- [Records shown]
◆ ◆ ◆ ◆ ◆ ◆ ◆

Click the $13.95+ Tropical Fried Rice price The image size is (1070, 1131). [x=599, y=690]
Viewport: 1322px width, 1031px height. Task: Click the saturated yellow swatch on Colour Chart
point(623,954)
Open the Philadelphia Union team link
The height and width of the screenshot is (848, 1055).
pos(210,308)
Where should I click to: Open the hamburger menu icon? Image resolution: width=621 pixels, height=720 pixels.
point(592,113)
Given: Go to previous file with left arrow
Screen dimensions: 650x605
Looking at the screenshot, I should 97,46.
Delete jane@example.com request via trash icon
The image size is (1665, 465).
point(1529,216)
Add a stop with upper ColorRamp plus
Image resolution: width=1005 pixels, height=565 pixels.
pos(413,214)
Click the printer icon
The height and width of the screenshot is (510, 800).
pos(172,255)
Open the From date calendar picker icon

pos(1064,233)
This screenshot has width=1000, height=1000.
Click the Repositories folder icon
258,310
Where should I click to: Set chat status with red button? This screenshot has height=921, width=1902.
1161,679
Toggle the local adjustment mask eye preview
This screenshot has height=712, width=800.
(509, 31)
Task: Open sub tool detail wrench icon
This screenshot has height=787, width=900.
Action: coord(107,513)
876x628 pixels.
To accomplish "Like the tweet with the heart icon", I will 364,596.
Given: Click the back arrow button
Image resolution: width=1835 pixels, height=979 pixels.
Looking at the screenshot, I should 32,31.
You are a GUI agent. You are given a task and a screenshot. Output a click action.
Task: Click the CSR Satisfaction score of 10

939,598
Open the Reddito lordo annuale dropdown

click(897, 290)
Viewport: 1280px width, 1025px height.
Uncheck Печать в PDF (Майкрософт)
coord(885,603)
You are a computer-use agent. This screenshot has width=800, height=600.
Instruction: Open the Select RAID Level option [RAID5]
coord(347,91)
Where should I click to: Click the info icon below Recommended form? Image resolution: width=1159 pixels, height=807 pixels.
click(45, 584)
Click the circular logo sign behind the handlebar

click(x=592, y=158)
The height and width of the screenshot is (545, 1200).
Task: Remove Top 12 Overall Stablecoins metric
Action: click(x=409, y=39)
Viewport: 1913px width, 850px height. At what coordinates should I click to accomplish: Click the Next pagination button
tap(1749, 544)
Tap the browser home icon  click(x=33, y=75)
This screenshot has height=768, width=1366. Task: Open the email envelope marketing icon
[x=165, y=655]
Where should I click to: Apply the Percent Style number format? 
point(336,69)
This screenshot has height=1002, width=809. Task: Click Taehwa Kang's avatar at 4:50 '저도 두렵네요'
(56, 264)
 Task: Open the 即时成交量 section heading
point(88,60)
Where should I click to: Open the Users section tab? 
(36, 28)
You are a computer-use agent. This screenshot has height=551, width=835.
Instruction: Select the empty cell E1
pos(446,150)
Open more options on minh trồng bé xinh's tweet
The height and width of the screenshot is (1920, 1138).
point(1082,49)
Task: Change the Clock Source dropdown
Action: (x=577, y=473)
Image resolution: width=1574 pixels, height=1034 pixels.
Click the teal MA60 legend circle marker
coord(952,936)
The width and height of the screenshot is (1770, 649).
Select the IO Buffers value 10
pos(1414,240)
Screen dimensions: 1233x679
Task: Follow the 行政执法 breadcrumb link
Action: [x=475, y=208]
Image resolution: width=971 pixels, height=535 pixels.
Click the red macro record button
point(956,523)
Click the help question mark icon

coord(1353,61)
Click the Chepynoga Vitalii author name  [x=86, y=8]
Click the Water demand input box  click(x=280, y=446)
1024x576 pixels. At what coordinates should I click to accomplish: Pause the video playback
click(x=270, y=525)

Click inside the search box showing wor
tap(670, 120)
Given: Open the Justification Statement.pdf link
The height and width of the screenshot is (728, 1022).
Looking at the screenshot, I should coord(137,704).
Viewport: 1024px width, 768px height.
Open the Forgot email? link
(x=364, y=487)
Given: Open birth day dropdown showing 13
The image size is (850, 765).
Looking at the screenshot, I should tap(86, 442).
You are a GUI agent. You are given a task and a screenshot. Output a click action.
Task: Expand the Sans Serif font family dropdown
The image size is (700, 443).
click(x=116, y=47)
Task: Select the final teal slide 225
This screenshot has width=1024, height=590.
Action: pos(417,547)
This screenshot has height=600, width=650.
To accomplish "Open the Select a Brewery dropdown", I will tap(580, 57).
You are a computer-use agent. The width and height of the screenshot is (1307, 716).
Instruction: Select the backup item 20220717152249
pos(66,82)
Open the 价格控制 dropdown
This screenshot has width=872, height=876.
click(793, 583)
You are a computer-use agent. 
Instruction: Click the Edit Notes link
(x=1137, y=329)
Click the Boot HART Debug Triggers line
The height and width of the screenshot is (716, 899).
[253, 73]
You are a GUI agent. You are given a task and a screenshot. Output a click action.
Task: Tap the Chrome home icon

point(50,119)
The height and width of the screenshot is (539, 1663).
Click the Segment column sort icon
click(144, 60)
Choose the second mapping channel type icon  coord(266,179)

◆ ◆ ◆ ◆ ◆ ◆ ◆

- [What the task requires] The complete listing must be reproduced exactly as written.

- [Your response]
Click the $13.95+ Tropical Fried Rice price The image size is (1070, 1131). [x=599, y=690]
Viewport: 1322px width, 1031px height. Task: Click the saturated yellow swatch on Colour Chart
point(623,954)
Open the Philadelphia Union team link
The height and width of the screenshot is (848, 1055).
pos(210,308)
Where should I click to: Open the hamburger menu icon? Image resolution: width=621 pixels, height=720 pixels.
point(592,113)
Given: Go to previous file with left arrow
Screen dimensions: 650x605
Looking at the screenshot, I should 97,46.
Delete jane@example.com request via trash icon
The image size is (1665, 465).
point(1529,216)
Add a stop with upper ColorRamp plus
Image resolution: width=1005 pixels, height=565 pixels.
pos(413,214)
Click the printer icon
The height and width of the screenshot is (510, 800).
pos(172,255)
Open the From date calendar picker icon

pos(1064,233)
This screenshot has width=1000, height=1000.
Click the Repositories folder icon
258,310
Where should I click to: Set chat status with red button? This screenshot has height=921, width=1902.
1161,679
Toggle the local adjustment mask eye preview
This screenshot has height=712, width=800.
(509, 31)
Task: Open sub tool detail wrench icon
This screenshot has height=787, width=900.
Action: coord(107,513)
876x628 pixels.
To accomplish "Like the tweet with the heart icon", I will 364,596.
Given: Click the back arrow button
Image resolution: width=1835 pixels, height=979 pixels.
Looking at the screenshot, I should 32,31.
You are a GUI agent. You are given a task and a screenshot. Output a click action.
Task: Click the CSR Satisfaction score of 10

939,598
Open the Reddito lordo annuale dropdown

click(897, 290)
Viewport: 1280px width, 1025px height.
Uncheck Печать в PDF (Майкрософт)
coord(885,603)
You are a computer-use agent. This screenshot has width=800, height=600.
Instruction: Open the Select RAID Level option [RAID5]
coord(347,91)
Where should I click to: Click the info icon below Recommended form? Image resolution: width=1159 pixels, height=807 pixels.
click(45, 584)
Click the circular logo sign behind the handlebar

click(x=592, y=158)
The height and width of the screenshot is (545, 1200).
Task: Remove Top 12 Overall Stablecoins metric
Action: click(x=409, y=39)
Viewport: 1913px width, 850px height. At what coordinates should I click to accomplish: Click the Next pagination button
tap(1749, 544)
Tap the browser home icon  click(x=33, y=75)
This screenshot has height=768, width=1366. Task: Open the email envelope marketing icon
[x=165, y=655]
Where should I click to: Apply the Percent Style number format? 
point(336,69)
This screenshot has height=1002, width=809. Task: Click Taehwa Kang's avatar at 4:50 '저도 두렵네요'
(56, 264)
 Task: Open the 即时成交量 section heading
point(88,60)
Where should I click to: Open the Users section tab? 
(36, 28)
You are a computer-use agent. This screenshot has height=551, width=835.
Instruction: Select the empty cell E1
pos(446,150)
Open more options on minh trồng bé xinh's tweet
The height and width of the screenshot is (1920, 1138).
point(1082,49)
Task: Change the Clock Source dropdown
Action: (x=577, y=473)
Image resolution: width=1574 pixels, height=1034 pixels.
Click the teal MA60 legend circle marker
coord(952,936)
The width and height of the screenshot is (1770, 649).
Select the IO Buffers value 10
pos(1414,240)
Screen dimensions: 1233x679
Task: Follow the 行政执法 breadcrumb link
Action: [x=475, y=208]
Image resolution: width=971 pixels, height=535 pixels.
Click the red macro record button
point(956,523)
Click the help question mark icon

coord(1353,61)
Click the Chepynoga Vitalii author name  [x=86, y=8]
Click the Water demand input box  click(x=280, y=446)
1024x576 pixels. At what coordinates should I click to accomplish: Pause the video playback
click(x=270, y=525)

Click inside the search box showing wor
tap(670, 120)
Given: Open the Justification Statement.pdf link
The height and width of the screenshot is (728, 1022).
Looking at the screenshot, I should coord(137,704).
Viewport: 1024px width, 768px height.
Open the Forgot email? link
(x=364, y=487)
Given: Open birth day dropdown showing 13
The image size is (850, 765).
Looking at the screenshot, I should tap(86, 442).
You are a GUI agent. You are given a task and a screenshot. Output a click action.
Task: Expand the Sans Serif font family dropdown
The image size is (700, 443).
click(x=116, y=47)
Task: Select the final teal slide 225
This screenshot has width=1024, height=590.
Action: pos(417,547)
This screenshot has height=600, width=650.
To accomplish "Open the Select a Brewery dropdown", I will tap(580, 57).
You are a computer-use agent. The width and height of the screenshot is (1307, 716).
Instruction: Select the backup item 20220717152249
pos(66,82)
Open the 价格控制 dropdown
This screenshot has width=872, height=876.
click(793, 583)
You are a computer-use agent. 
Instruction: Click the Edit Notes link
(x=1137, y=329)
Click the Boot HART Debug Triggers line
The height and width of the screenshot is (716, 899).
[253, 73]
You are a GUI agent. You are given a task and a screenshot. Output a click action.
Task: Tap the Chrome home icon

point(50,119)
The height and width of the screenshot is (539, 1663).
Click the Segment column sort icon
click(144, 60)
Choose the second mapping channel type icon  coord(266,179)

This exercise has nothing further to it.